EXERCISE DESCRIPTION -> The expected output is exactly the lines below, starting at the line with "Task: Click the Yer column header" and ending at the line with "Task: Click the 赋值 value input field", both included; no other line belongs in it.

Saved data entries:

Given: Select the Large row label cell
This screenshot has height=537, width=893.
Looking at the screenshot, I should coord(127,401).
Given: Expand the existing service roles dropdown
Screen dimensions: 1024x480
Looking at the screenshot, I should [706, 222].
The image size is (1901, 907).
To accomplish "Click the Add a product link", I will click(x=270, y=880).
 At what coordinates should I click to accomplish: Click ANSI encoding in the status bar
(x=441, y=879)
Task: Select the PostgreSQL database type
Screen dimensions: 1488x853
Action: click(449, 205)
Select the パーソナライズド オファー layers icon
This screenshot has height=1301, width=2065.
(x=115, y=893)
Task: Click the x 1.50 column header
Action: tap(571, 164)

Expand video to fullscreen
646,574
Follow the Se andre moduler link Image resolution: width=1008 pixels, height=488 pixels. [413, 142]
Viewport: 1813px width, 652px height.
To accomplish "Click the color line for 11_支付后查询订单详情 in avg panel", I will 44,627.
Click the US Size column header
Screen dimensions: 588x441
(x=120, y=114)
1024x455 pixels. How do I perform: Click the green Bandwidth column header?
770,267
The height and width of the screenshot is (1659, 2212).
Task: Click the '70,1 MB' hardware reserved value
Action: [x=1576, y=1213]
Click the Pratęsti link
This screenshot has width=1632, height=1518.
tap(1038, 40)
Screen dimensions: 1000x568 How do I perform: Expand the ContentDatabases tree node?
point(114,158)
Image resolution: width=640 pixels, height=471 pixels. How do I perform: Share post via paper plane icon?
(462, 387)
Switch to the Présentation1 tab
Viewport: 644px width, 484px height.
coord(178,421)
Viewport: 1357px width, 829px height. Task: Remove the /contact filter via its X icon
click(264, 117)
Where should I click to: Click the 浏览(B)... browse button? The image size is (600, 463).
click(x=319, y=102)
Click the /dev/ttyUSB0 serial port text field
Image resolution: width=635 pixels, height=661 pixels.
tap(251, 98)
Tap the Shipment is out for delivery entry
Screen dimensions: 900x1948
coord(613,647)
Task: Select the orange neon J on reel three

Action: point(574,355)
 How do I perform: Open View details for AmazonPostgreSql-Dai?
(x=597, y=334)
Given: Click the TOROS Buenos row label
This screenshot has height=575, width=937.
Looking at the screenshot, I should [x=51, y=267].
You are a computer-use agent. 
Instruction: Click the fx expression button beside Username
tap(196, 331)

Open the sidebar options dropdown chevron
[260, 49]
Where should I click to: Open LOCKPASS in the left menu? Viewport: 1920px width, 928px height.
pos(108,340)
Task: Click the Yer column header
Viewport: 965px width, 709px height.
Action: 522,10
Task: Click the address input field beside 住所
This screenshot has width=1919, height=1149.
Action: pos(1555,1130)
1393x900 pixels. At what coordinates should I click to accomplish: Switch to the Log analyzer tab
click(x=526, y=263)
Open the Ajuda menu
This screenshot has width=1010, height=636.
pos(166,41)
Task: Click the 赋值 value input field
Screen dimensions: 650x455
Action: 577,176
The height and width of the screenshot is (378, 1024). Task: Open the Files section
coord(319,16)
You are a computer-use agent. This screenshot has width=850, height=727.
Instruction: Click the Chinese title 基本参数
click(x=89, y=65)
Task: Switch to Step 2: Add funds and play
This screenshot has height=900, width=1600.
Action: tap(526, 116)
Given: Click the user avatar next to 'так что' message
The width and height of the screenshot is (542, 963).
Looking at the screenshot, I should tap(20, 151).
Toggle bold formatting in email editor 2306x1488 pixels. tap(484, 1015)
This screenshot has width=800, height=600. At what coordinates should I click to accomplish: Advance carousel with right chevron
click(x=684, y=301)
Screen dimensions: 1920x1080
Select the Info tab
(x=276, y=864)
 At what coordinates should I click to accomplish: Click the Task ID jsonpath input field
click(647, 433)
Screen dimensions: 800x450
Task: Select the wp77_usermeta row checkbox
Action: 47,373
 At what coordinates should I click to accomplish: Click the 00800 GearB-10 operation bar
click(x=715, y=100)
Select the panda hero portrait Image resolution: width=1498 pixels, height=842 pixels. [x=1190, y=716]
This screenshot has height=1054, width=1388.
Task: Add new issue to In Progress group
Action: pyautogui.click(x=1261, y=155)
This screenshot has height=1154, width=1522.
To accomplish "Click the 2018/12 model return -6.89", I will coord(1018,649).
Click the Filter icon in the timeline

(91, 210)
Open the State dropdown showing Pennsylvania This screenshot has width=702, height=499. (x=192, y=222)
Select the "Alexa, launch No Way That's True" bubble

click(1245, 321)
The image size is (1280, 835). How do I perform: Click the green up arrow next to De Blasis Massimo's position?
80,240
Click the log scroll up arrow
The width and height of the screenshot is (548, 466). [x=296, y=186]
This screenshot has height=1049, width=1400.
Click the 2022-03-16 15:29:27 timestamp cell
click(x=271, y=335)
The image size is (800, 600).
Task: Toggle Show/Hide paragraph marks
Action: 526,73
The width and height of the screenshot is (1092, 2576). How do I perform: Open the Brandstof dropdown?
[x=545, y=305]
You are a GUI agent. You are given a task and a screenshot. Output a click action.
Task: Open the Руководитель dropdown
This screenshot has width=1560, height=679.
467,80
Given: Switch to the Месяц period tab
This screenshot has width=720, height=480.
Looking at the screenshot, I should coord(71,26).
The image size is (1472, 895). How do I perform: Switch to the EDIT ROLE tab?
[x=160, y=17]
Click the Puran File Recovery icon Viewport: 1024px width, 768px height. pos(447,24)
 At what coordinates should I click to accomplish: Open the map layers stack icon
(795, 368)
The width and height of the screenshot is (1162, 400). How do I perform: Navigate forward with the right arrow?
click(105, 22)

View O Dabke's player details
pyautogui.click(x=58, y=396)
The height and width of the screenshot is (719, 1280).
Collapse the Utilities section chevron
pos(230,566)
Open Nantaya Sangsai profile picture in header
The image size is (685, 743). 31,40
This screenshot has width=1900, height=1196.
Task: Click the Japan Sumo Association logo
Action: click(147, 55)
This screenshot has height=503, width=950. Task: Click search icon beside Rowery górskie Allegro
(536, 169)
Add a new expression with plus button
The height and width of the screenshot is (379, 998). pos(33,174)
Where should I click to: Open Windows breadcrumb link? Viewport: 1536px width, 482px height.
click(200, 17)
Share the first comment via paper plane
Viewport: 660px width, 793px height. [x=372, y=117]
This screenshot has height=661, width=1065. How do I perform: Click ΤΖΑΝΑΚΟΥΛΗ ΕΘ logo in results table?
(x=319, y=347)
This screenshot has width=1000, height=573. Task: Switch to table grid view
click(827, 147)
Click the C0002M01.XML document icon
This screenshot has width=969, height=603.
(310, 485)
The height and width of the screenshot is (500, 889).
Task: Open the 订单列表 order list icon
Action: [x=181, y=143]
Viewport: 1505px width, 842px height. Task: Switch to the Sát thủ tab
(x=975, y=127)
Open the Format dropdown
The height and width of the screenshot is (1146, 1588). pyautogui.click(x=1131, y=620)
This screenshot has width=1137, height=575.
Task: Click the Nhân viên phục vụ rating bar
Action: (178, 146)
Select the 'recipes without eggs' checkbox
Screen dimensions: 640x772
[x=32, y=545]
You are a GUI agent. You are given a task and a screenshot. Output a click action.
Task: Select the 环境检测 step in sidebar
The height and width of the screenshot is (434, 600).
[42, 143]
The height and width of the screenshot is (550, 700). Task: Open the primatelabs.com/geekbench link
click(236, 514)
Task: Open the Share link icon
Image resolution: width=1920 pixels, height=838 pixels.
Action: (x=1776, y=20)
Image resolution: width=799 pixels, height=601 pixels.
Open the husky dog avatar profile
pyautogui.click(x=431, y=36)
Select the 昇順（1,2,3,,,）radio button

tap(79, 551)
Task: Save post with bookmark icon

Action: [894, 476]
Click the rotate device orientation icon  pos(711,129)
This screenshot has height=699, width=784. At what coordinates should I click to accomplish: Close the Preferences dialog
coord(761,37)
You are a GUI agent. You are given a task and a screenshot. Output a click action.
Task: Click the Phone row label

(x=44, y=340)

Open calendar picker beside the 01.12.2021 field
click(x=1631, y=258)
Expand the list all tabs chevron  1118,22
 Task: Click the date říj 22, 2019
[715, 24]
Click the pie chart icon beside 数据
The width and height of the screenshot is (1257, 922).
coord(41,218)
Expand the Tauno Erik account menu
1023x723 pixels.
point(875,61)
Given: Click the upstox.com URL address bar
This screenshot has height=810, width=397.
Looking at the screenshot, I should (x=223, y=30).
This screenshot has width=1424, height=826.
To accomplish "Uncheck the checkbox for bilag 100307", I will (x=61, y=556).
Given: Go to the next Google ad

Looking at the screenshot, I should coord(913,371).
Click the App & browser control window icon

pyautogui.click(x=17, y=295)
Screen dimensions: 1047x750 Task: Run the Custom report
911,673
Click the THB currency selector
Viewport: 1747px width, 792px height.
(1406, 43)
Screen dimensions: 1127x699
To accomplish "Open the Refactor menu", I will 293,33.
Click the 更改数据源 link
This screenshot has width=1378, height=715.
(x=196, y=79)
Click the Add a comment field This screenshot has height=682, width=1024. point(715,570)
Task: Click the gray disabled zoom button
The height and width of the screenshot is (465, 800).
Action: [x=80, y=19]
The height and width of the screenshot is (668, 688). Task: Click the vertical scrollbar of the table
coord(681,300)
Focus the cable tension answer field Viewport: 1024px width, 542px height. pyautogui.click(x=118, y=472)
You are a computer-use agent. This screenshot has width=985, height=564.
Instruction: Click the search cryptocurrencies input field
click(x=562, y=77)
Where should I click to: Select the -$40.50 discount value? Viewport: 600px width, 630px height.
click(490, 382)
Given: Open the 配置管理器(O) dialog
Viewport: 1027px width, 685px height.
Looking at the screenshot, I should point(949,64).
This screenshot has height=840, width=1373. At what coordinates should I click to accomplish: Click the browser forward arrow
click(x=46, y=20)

ANSWER AREA ->
Task: Click the Yer column header
Viewport: 965px width, 709px height.
Action: 522,10
Task: Click the address input field beside 住所
This screenshot has width=1919, height=1149.
Action: pos(1555,1130)
1393x900 pixels. At what coordinates should I click to accomplish: Switch to the Log analyzer tab
click(x=526, y=263)
Open the Ajuda menu
This screenshot has width=1010, height=636.
pos(166,41)
Task: Click the 赋值 value input field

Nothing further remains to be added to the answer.